§ SOAL LATIHAN
**a.** Terjemahkan kalimat dari teks tentang wawasan lingkungan berikut ke dalam bahasa Inggris: "Hakikat peradaban adalah memurnikan watak atau menyucikan diri, dan bukan melipatgandakan kebutuhan memenuhi nafsu keinginan."
**b.** Jawab pertanyaan berikut berdasarkan teks tentang wawasan lingkungan:
(i) Menurut kutipan pada bagian awal, siapa yang tidak akan puas walau seluruh dunia diserahkan kepadanya?
(ii) Kemajuan apa yang didorong oleh individualisme dengan semangat memiliki?
(iii) Sutta apa yang dirujuk dalam pembahasan tentang keseimbangan hidup?
**c.** Sambung teks tentang wawasan lingkungan, dimulai tepat setelah kalimat terakhirnya.

§ TEKS ACUAN
Wawasan Lingkungan
- By admin
- June 4, 2022
- Keselamatan di Bumi
Keinginan memiliki yang tidak kenal puas, akan mengabaikan harkat diri. “Walau seluruh dunia diserahkan, masih tiada akan memuaskan orang yang tidak tahu syukur dan terima kasih.”[1]
Sikap yang terpusat pada diri manusia dan anggapan bahwa dunia ini disediakan untuknya saja tidak membuat hidup manusia itu menjadi lebih baik. Individualisme dengan semangat memiliki telah mendorong kemajuan duniawi termasuk bidang ilmu dan teknologi. Namun dengan menguasai dan memeras alam, lingkungan hidup menjadi tidak terpelihara, rusak, dan justru mengancam kehidupan manusia itu sendiri. Paham yang berbeda, yang sangat mengorbankan kepentingan individu dan mengabdikannya kepada kepentingan masyarakat juga membayar kemajuan duniawi dengan permasalahan lingkungan. Kepentingan individu menurut kapitalisme atau pun kepentingan masyarakat menurut sosialisme-komunisme, memuja dan gandrung pada kehidupan materi. Kehidupan nonmateri atau kemajuan rohani tidak memperoleh tempat yang wajar.
Falsafah hidup kita menghendaki keseimbangan antara unsur materi dan spiritual. Dalam keseimbangan hidup semacam itu, menurut Cakkavatti Sihanada Sutta, sekalipun kepadatan penduduk bertambah karena tingkat kematian menurun atau harapan hidup manusia meningkat, mungkin saja manusia cukup makan, misalnya. Hakikat peradaban adalah memurnikan watak atau menyucikan diri, dan bukan melipatgandakan kebutuhan memenuhi nafsu keinginan.

§ CUPLIKAN BUTIR
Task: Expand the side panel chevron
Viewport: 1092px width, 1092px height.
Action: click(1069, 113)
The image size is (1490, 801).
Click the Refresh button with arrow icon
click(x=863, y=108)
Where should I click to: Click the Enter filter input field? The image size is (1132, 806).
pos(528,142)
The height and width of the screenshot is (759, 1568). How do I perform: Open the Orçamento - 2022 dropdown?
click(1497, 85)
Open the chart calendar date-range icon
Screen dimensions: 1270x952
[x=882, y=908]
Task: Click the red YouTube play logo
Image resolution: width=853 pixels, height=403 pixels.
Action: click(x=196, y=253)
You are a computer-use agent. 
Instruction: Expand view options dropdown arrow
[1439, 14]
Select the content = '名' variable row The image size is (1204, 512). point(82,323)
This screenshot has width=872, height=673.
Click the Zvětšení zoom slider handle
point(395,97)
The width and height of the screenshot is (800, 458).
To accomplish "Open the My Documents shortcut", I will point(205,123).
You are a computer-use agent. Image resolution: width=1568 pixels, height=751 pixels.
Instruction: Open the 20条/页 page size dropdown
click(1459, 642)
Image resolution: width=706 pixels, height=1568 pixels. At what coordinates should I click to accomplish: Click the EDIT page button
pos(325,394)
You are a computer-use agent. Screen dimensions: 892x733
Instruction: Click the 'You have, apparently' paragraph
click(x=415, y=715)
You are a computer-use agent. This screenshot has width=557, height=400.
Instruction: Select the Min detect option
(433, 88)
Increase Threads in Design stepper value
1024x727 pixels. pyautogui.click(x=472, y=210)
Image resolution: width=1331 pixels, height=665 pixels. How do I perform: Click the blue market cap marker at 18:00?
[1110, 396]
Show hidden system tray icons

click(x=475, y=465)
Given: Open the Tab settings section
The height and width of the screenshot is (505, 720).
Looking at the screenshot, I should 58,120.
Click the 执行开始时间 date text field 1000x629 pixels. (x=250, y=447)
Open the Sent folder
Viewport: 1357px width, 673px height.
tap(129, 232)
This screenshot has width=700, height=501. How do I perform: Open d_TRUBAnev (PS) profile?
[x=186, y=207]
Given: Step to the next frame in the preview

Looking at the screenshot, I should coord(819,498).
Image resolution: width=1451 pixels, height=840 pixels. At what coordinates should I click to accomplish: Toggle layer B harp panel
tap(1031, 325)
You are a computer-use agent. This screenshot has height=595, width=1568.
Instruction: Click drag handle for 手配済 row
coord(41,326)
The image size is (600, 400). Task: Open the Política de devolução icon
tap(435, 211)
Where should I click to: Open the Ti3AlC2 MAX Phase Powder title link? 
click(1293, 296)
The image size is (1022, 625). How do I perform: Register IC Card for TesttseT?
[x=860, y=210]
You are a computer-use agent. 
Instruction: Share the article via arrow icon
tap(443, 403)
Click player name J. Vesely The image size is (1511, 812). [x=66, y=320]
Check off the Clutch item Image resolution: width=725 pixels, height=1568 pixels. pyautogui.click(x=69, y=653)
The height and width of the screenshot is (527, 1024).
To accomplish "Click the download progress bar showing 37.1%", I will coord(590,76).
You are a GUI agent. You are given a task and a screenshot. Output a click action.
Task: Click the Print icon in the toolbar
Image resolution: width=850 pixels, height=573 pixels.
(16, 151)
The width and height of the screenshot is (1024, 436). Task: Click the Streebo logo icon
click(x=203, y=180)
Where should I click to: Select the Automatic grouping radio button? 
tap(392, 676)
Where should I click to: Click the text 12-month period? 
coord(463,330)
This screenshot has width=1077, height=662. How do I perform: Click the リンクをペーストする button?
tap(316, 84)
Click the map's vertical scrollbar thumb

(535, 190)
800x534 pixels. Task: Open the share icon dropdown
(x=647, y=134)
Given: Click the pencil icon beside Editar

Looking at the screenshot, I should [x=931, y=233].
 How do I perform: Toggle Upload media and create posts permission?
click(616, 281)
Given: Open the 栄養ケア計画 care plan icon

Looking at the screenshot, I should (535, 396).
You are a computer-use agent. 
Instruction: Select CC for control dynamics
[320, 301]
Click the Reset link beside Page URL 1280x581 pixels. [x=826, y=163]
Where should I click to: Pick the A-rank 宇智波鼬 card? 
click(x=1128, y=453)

§ HASIL JAWABAN
**a.** The essence of civilization is to purify one's character or sanctify oneself, not to multiply the needs for satisfying the cravings of desire.

**b.**
(i) Orang yang tidak tahu syukur dan terima kasih.
(ii) Kemajuan duniawi, termasuk bidang ilmu dan teknologi.
(iii) Cakkavatti Sihanada Sutta.

**c.**
Buddha mengajarkan pengendalian nafsu keinginan. “Bagai seorang gembala dengan tongkat mengawasi ternak-ternaknya, sehingga mereka tidak berkeliaran dan merusak tanaman orang. Bila tidak menguasai panca indra, dengan mengumbar nafsu maka penderitaan akan berlangsung seperti kuda liar yang tak terkendali, akan terjerumus ke dalam jurang.”[2]
Sudah menjadi kodrat, semua yang tercipta bersifat fana dan dapat lenyap. Yang menjadi milikku bahkan sang aku tidaklah kekal dan bisa lenyap. Menginginkan lain dari itu, melawan alam, melawan orang lain, akan menimbulkan penderitaan. Sebaliknya tidak menentang kodrat dan memelihara atau menyelamatkan hidup membawa kebahagiaan. Kebahagiaan sebagai berkah atau pahala tidaklah diukur dari wujud materi semata. “Justru sebab berkah dan pahala itu adalah hal yang tak dapat diraba, maka Tathagata menyatakan berkah yang akan diperoleh itu adalah banyak.”[3]
Salah satu bentuk berkah sebagaimana dinyatakan dalam Mangala Sutta, adalah hidup di tempat yang sesuai (patirupadesavasa). Tempat yang sesuai atau tepat ditandai empat faktor, yaitu: (a) Tempat yang memberikan kesejahteraan (avasasappaya), misalnya letak yang strategis, udara yang baik, lingkungan yang sehat. (b) Lingkungan masyarakat yang baik (puggalasappaya), memahami dan mengamalkan ajaran yang benar, termasuk tahu sopan santun. (c) Hukum yang baik (dhammasappaya), termasuk disiplin atau tata-tertib, tradisi, dan kebudayaan yang baik. (d) Pangan yang memadai (aharasappaya), yang menunjang tercapainya kualitas fisik, apakah dari segi gizi atau kesehatan.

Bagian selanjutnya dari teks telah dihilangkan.